Ius soli, Meluzzi a Galantino: "Vostro principio non negoziabile è solo il migrazionismo globalista"

19 giugno 2017 ore 16:48, Americo Mascarucci
E' polemica per le dichiarazioni di monsignor Nunzio Galantino segretario generale della Cei in favore della legge sullo Ius Soli con tanto di attacco al Movimento 5Stelle accusato di aver cambiato posizione. Ma Galantino mentre in Italia divampava il dibattito sulla legge Cirinnà sulle unioni civili che i vescovi non dovevano fare politica e che quindi nessun appoggio poteva essere riconosciuto al Family Day? Come mai adesso sulla cittadinanza ai figli degli immigrati invece prende una posizione tanto netta fino a criticare addirittura la posizione di una singola forza politica? Intelligonews lo ha chiesto allo psicologo Alessandro Meluzzi.
Ius soli, Meluzzi a Galantino: 'Vostro principio non negoziabile è solo il migrazionismo globalista'

Galantino si schiera apertamente per lo Ius Soli mentre quando si è trattato di contrastare la legge sulle unioni civili sosteneva che i vescovi non dovevano fare politica o schierarsi in favore del Family Day. Come giudica questa apparente contraddizione?

"Rispetto al Pontificato di papa Benedetto XVI per il quale i cosiddetti valori non negoziabili erano la difesa della vita umana dal concepimento alla morte naturale, il contrasto ad aborto ed eutanasia, la bioetica, la genetica, ossia le grandi questioni che riguardano il centro della fede, oggi l’unico principio non negoziabile sembra essere diventato il migrazionismo globalista assoluto. L'unico comandamento sembra essere quello di far arrivare il maggior numero di immigrati islamici in Italia, il cui peso economico poi resta tutto sulle spalle dei cittadini italiani senza alcun concreto aiuto dall'Europa. Tutto questo mi fa riflettere e mi fa pensar male".

In che senso?

"C'è chi dice che tutto sia legato a ragioni di business e alla possibilità di far fruttare il più possibile con l'accoglienza dei migranti l'immenso patrimonio immobiliare di cui la Chiesa dispone. Ora non so se sia così, ma certo è che alle volte ascoltando certe frasi di Bergoglio noto dei paragoni impressionanti con Soros. Questa vicenda dell'immigrazione sta rompendo un duplice patto: quello fra cittadini e Stato dal momento che la Costituzione stabilisce che il cittadino paga le tasse per averne in cambio benefici, ma anche quello fra fedeli e Chiesa visto che sono sempre più i vescovi che anziché parlare di Gesù Cristo e diffondere i suoi insegnamenti trovano molto più bergogliano predicare l'afro-islamizzazione dell'Italia e fare propaganda per l'immigrazione". 

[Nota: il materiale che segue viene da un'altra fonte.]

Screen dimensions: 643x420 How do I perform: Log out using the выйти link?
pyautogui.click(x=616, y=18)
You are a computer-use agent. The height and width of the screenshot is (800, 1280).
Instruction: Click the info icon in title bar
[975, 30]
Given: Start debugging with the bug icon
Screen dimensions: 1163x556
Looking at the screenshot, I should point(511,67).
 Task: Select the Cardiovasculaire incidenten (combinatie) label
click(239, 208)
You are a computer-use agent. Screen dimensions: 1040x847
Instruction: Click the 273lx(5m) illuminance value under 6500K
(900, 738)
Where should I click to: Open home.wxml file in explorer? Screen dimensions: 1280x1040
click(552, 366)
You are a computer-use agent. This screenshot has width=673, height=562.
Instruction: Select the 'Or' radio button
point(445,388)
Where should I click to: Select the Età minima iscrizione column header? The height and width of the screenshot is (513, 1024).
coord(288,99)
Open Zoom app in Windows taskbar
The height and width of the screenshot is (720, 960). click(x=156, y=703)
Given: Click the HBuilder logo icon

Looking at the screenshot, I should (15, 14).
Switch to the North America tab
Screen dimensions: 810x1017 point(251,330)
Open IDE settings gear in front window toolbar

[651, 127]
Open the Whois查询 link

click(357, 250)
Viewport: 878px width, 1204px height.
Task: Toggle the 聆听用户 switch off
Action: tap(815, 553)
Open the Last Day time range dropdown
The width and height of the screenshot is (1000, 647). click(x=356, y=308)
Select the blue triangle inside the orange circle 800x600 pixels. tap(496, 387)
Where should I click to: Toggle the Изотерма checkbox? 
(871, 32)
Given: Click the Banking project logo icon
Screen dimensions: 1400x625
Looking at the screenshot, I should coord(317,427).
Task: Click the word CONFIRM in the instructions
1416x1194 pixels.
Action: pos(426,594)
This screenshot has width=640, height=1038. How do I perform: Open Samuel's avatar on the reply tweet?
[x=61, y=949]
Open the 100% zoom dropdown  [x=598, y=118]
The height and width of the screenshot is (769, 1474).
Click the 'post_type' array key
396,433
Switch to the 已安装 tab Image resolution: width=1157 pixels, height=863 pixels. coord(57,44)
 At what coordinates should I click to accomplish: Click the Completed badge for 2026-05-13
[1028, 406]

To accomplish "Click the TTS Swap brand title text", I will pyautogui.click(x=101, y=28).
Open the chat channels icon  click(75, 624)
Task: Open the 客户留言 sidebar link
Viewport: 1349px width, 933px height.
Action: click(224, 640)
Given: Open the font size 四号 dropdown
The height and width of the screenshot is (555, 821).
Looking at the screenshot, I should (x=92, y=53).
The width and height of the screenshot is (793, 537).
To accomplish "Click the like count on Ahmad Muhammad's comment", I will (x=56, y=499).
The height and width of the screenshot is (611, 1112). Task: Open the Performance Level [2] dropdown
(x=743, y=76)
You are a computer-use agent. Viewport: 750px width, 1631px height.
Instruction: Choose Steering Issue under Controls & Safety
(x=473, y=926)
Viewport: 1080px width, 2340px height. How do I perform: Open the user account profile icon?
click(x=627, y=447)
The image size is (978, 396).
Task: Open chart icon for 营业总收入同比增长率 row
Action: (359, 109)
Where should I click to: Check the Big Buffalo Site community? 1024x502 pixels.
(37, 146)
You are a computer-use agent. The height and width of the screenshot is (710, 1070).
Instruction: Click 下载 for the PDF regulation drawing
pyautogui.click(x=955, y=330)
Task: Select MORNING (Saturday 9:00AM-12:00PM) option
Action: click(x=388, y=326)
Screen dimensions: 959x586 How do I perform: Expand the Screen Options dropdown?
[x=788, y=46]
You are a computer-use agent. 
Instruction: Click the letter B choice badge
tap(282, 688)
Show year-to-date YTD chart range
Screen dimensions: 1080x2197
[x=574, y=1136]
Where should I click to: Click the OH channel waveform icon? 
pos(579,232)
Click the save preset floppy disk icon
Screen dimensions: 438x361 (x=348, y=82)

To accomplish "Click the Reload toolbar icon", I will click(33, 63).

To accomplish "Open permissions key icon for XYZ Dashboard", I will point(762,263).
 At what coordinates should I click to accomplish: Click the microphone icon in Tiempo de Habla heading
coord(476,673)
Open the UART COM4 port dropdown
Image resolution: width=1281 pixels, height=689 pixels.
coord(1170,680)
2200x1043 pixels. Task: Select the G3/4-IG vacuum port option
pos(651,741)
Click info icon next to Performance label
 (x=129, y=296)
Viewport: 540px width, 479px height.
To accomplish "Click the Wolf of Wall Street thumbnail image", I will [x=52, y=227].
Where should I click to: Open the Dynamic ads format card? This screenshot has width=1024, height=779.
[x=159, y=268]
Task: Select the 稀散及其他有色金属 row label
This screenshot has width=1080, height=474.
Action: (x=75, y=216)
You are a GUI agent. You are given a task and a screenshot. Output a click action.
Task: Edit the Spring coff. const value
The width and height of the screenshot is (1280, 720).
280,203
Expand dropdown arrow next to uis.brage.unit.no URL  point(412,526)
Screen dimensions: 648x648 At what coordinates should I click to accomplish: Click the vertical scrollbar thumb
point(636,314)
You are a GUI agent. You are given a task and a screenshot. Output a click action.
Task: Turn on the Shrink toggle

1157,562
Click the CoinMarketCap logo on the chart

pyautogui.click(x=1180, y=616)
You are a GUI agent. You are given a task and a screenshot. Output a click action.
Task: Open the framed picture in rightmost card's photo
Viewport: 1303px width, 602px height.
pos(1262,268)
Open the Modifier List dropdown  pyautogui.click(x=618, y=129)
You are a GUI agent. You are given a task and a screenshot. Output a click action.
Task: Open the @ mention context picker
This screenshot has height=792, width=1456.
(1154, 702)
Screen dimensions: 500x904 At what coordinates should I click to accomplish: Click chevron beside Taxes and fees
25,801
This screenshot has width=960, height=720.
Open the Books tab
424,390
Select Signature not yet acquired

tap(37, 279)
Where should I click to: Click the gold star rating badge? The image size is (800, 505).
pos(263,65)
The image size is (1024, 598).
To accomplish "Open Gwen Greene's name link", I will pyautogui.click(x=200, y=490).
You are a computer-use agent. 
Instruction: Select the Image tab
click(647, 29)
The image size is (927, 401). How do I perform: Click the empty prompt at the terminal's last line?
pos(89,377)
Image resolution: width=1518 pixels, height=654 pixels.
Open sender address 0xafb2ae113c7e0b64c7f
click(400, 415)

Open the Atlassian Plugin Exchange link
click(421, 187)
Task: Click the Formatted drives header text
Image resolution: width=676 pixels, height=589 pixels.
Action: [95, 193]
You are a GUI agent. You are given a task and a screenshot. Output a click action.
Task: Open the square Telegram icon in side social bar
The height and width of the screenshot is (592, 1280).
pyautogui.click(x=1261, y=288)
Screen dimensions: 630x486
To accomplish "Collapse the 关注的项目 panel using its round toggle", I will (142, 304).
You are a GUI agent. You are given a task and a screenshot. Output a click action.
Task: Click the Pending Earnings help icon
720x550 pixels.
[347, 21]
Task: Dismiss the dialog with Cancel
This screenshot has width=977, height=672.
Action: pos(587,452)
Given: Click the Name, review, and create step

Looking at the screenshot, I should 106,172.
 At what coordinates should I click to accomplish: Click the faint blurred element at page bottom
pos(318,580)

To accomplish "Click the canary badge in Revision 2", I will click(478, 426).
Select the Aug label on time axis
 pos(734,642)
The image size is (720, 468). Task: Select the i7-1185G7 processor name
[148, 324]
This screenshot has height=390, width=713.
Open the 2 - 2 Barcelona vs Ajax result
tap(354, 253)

Un tempo Ruini quando interveniva lo faceva criticando la politica in linea generale, invece Galantino sembra puntare proprio su obiettivi precisi come il M5S accusato di aver cambiato idea sullo Ius Soli. Questo non è ancora più "politicamente scorretto"? 

"L’unica cosa che la Chiesa ormai non è più in grado di fare è proprio orientare il voto dell'elettorato cattolico. Non esiste più la possibilità di spostare masse di elettori come ai tempi di Gedda e dei Comitati civici. Io sono per il principio della libera chiesa in libero stato e ritengo che nessuna confessione religiosa debba interferire con l’attività delle forze politiche. A chiunque questi appelli siano rivolti, Pd, Lega, M5S, estrema destra, estrema sinistra o centro, credo vadano rispediti al mittente. Non dimentichiamo poi che Galantino è un sacerdore di Cristo quando indossa la mitra e il pastorale di vescovo, altrimenti è un privato cittadino la cui autorevolezza è pari a quella di qualunque altro comune cittadino che l'ha conquistata sul campo".